On Wed, May 8, 2013 at 7:48 PM, Ted Dunning <ted.dunn...@gmail.com> wrote:

> Inline
>
>
> On Wed, May 8, 2013 at 8:49 AM, Andy Twigg <andy.tw...@gmail.com> wrote:
>
> > both of those make sense to me.
> >
> >
> >
> > On 8 May 2013 16:45, Dan Filimon <dangeorge.fili...@gmail.com> wrote:
> >
> >> Hi Ted!
> >>
> >> I recently talked to one of the authors of streaming k-means, Adam
> >> Meyerson
> >> asking about the distance cutoff as I wasn't sure of a right value for
> >> this.
> >>
> >> He told me two things:
> >> - that we should multiply the distance / distanceCutoff ratio by the
> >> weight
> >> of the point we're trying to cluster so as to avoid collapsing larger
> >> clusters
> >>
> >
> This makes sense, but I have no idea what the effect will be.
>

I think it avoids the need of the special way we handle the increase of
distanceCutoff by beta in another if.

We can multiply it by beta every single time with the same results. The
comment said as much:

        // In the original algorithm, with distributions with sharp scale
effects, the
        // distanceCutoff can grow to an excessive size leading
sub-clustering to collapse
        // the centroids set too much. This test prevents increase in
distanceCutoff if
        // the current value is doing well at collapsing the clusters.

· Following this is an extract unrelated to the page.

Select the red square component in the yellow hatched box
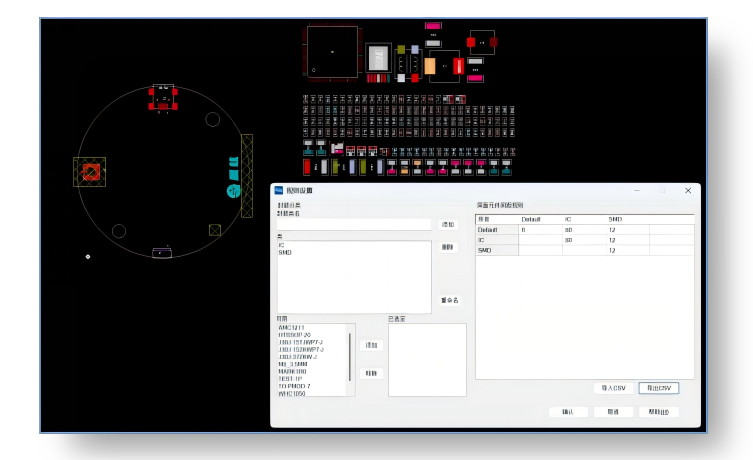This screenshot has height=460, width=753. 90,172
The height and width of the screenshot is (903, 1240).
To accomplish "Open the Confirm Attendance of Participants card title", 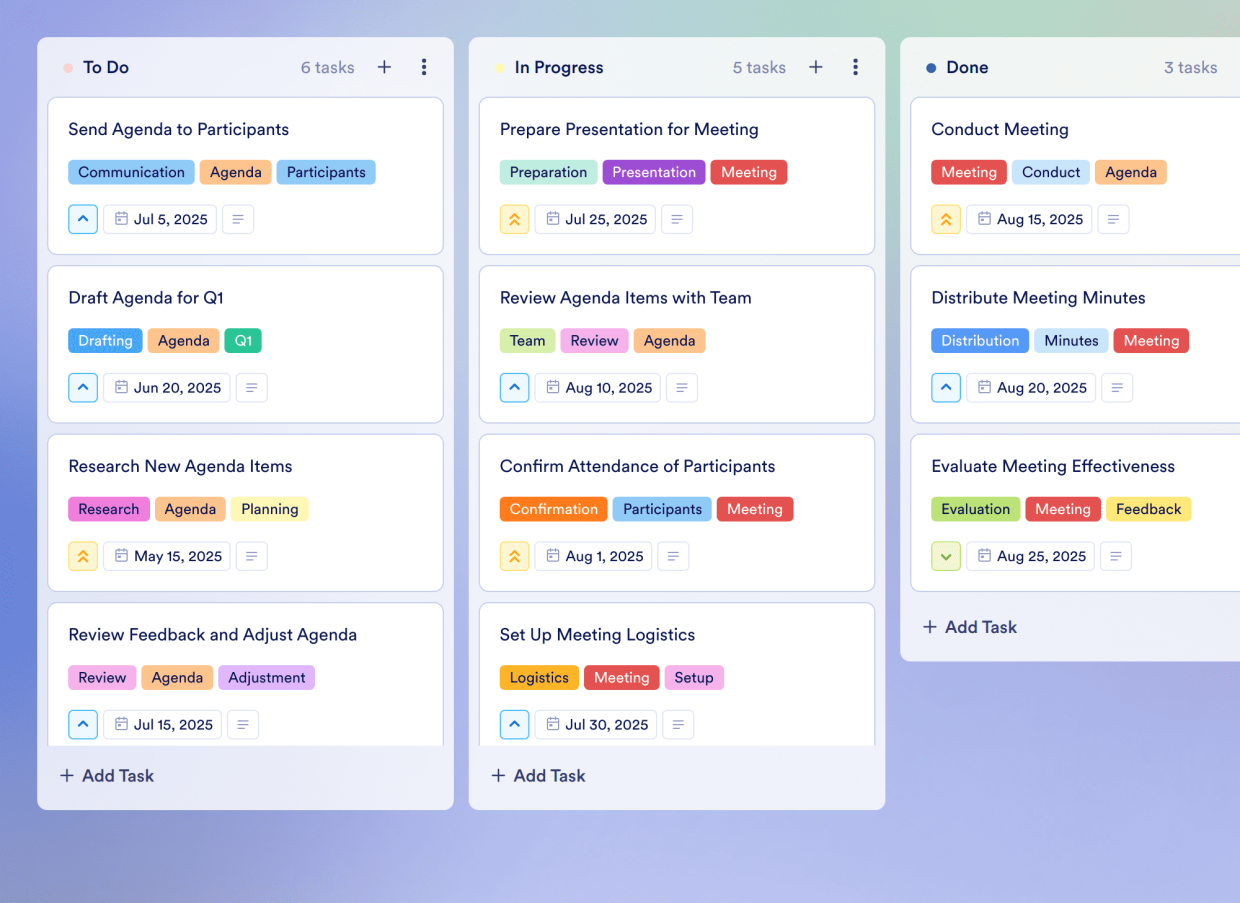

> >  - the initial cutoff they use is 1 / numClusters basically
> >>
> >
> This is just wrong.
>
> It is fine in theoretical settings with synthetic clusters of unit
> characteristic scale, but is not invariant over uniform scaling so it can't
> be correct.


But the thing is it's not really a distance at all. I've seen it increase
to far beyond what a maximum distance between clusters should be.
So, for example, in a case where the maximum distance is 2, it went all the
way up to 14. :)

It's only a distance conceptually but it's more like a "factor". They
actually call it a "facility cost" rather than a distance, probably for
this reason.


> >
> >> As I tested the code on multiple well known data sets, this got me
> >> thinking
> >> of removing the distanceCutoff all together.
> >> It seems like just another parameter to get right with only limited real
> >> value of fiddling with it.
> >>
> >
> I think it is core to the algorithm.  It is adapted to the data in any
> case.
>
>
> >> Additionally, clusterOvershoot, the thing we're using to delay distance
> >> cutoff increases also seems somewhat unnecessary. Why use it and get a
> lot
> >> more centroids than what we asked for.
> >>
> >
> Well, it needs to be there until we get more run-time.  Getting more
> centroids doesn't hurt and getting too few definitely does hurt.  Thus we
> need some insurance.


Well, it would get as many clusters as it needs to. And we increase
numClusters as we go until it's clusterLogFactor * numProcessedDatapoints.
I understand the point that we should get more rather than less centroids,
but k log n (what we're getting at the end) seems fine.
The estimate we give it at the beginning is only valid as long as not
enough datapoints have been processed to go over k log n.

 >
> >> I want to post a final version for review, but I just wanted to mention
> >> these two things.
> >>
> >> It's not like they "hurt" really, they just don't seem to be helping too
> >> much and I'd rather have something that more closely matches the
> >> theoretical guarantees in the paper.
> >>
> >> What do you think?
> >>
> >
> I think we already do better than some of the guarantees in the paper.
>

I think we do the same, and I'm wondering whether the extra knobs do
anything or not. I tried fiddling with them a bit and they didn't seem to
do much.
I also haven't worked through the math for our particular version.